January 19, 2017
2 min read
Save

OARSI white paper on burden of OA submitted to FDA drives home seriousness of disease

Leadership of Osteoarthritis Research Society International recently submitted a white paper entitled, “Osteoarthritis: A serious disease,” to the FDA to garner greater attention of the FDA, policy makers and other regulatory agencies to the work that remains to be done to identify effective therapies for osteoarthritis.

The main argument of the Osteoarthritis Research Society International (OARSI) paper, which was developed by the Pre-competitive Consortium for Osteoarthritis (PCCOA) of OARSI, is that osteoarthritis (OA) is a serious condition, according to the OARSI website. The 103-page paper includes a discussion on the burden of OA from the patient perspective and reviews the epidemiology, symptoms and related disability of OA, its association with increased morbidity and comorbidity risks, and other topics. It also mentions interventions or therapies available to halt OA disease progression or manage pain and loss of mobility.

The submission was not in response to a call for information from the FDA, but resulted from a decision OARSI leaders made to advocate for patients with OA “with the hope of encouraging ongoing drug development to move toward finding a disease-modifying drug therapy for one of America’s most common disabling conditions,” Lyn March, MD BS, MSc, PhD, co-chair of the PCCOA writing group, told Healio Rheumatology.

OA is a common disease, but, she said, a high bar has been set for it in terms of a treatment that does not increase the risk of serious side effects, that can modify the course of the disease, relieve symptoms and possibly reduce the need for joint replacement surgery.

“Companies are shying away from development of drugs for OA and the OA clinicians, researchers and people living with arthritis were concerned that no further development would occur,” March, who is professor of medicine and public health in the Institute of Bone and Joint Research at Sydney Medical School in Sydney, Australia, said.
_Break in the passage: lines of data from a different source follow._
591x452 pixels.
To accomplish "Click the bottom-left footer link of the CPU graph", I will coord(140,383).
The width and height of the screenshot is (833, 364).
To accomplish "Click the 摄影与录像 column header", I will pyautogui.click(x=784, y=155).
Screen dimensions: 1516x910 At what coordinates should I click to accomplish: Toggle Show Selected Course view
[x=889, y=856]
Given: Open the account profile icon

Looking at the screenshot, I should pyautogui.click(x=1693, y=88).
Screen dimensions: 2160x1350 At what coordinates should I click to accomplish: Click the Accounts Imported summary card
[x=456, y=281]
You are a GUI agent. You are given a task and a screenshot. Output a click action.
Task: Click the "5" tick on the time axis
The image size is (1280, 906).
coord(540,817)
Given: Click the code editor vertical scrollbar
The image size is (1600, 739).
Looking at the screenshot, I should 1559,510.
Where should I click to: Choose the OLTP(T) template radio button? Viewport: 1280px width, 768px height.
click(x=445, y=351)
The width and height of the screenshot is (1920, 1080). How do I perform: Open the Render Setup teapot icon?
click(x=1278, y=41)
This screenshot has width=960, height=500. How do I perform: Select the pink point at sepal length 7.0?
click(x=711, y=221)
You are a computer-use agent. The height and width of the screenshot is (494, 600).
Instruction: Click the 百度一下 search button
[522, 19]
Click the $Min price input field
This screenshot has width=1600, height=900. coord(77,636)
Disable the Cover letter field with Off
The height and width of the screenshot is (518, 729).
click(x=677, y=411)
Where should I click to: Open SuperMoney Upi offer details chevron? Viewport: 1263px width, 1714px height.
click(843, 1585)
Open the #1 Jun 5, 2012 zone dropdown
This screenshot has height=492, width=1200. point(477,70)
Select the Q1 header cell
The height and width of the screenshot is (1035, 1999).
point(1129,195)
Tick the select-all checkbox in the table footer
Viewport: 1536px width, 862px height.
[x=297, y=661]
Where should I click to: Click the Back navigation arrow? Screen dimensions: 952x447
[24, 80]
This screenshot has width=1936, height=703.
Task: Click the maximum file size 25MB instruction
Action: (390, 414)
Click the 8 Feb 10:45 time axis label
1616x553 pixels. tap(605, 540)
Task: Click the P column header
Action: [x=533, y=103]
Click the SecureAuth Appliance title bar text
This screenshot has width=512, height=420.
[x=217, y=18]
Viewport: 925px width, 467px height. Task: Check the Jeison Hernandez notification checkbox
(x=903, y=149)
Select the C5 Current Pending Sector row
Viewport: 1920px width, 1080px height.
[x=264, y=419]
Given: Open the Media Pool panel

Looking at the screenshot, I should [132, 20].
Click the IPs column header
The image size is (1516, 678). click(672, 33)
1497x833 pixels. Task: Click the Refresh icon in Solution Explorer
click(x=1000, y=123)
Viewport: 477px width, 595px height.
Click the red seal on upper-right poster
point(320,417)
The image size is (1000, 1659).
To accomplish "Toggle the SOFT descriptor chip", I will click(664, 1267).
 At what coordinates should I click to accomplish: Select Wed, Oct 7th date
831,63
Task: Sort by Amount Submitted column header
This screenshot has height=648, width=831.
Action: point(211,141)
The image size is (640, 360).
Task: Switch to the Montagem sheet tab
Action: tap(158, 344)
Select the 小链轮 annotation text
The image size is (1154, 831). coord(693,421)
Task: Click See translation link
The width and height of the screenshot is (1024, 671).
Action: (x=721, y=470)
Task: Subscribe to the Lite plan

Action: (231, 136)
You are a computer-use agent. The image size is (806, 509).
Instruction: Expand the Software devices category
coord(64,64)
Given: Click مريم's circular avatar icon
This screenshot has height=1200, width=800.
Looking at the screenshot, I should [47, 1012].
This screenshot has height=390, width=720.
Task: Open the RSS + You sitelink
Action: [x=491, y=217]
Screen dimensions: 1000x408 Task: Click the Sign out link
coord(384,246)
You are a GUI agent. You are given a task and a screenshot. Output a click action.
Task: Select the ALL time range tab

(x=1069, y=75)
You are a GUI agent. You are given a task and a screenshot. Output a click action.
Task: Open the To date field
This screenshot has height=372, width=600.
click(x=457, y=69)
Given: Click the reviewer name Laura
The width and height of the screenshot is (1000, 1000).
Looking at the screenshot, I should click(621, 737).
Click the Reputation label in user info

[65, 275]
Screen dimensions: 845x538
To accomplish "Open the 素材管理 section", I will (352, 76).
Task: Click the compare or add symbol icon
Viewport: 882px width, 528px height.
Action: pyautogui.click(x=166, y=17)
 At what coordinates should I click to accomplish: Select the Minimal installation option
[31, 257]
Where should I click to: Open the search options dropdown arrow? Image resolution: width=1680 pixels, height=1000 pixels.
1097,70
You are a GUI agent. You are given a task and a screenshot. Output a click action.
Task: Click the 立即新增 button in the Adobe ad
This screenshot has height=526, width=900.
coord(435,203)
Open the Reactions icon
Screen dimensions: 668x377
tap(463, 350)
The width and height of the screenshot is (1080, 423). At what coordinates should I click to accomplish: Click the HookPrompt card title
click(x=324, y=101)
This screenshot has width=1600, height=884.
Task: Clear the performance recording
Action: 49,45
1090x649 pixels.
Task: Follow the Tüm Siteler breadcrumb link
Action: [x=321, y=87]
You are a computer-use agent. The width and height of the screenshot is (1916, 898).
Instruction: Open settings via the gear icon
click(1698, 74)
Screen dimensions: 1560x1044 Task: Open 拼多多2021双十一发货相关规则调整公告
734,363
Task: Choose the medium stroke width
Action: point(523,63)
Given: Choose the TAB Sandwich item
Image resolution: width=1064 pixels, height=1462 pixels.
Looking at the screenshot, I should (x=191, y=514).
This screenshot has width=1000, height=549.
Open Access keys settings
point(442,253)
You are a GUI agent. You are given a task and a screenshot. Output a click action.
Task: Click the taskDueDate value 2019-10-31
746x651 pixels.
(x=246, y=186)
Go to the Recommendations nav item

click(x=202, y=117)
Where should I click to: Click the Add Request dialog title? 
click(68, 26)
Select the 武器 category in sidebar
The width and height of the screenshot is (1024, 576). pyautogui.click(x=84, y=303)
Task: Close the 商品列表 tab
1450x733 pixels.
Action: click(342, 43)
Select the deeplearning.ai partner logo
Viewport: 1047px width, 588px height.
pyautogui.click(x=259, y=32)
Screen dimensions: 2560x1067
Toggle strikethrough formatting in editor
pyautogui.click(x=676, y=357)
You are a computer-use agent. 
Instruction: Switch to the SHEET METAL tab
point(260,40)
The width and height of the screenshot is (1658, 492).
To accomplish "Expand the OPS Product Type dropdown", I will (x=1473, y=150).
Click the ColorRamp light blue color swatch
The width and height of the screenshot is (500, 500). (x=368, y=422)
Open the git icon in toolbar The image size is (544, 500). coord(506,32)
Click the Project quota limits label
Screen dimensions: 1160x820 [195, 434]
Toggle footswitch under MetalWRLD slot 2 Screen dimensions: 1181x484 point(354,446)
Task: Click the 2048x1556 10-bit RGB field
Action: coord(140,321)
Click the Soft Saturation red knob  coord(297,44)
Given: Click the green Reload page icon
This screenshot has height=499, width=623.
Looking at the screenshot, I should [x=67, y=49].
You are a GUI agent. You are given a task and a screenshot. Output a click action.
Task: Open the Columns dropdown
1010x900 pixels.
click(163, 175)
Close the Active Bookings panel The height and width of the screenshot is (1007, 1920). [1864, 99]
With the identification of some early markers in blood, bone, joint fluid and tissue, and cartilage that may predict which patients will need joint replacement in the future, OARSI also hopes the acceptance of such predictors of OA “might shorten the pathway and enable the clinical trial program for new drugs to be more practical and less costly,” according to March. – by Susan M. Rapp

 

Reference:

www.oarsi.org/sites/default/files/docs/2016/oarsi_white_paper_oa_serious_disease_121416_1.pdf

Disclosures: March reports that she received no personal remuneration for completion of the report. In the past 5 years, she received speaker’s fees and consultancy payments from Servier, Pfizer and Regeneus. Her department received funding from OARSI for contribution to a post-doctoral fellow’s salary to help write the report.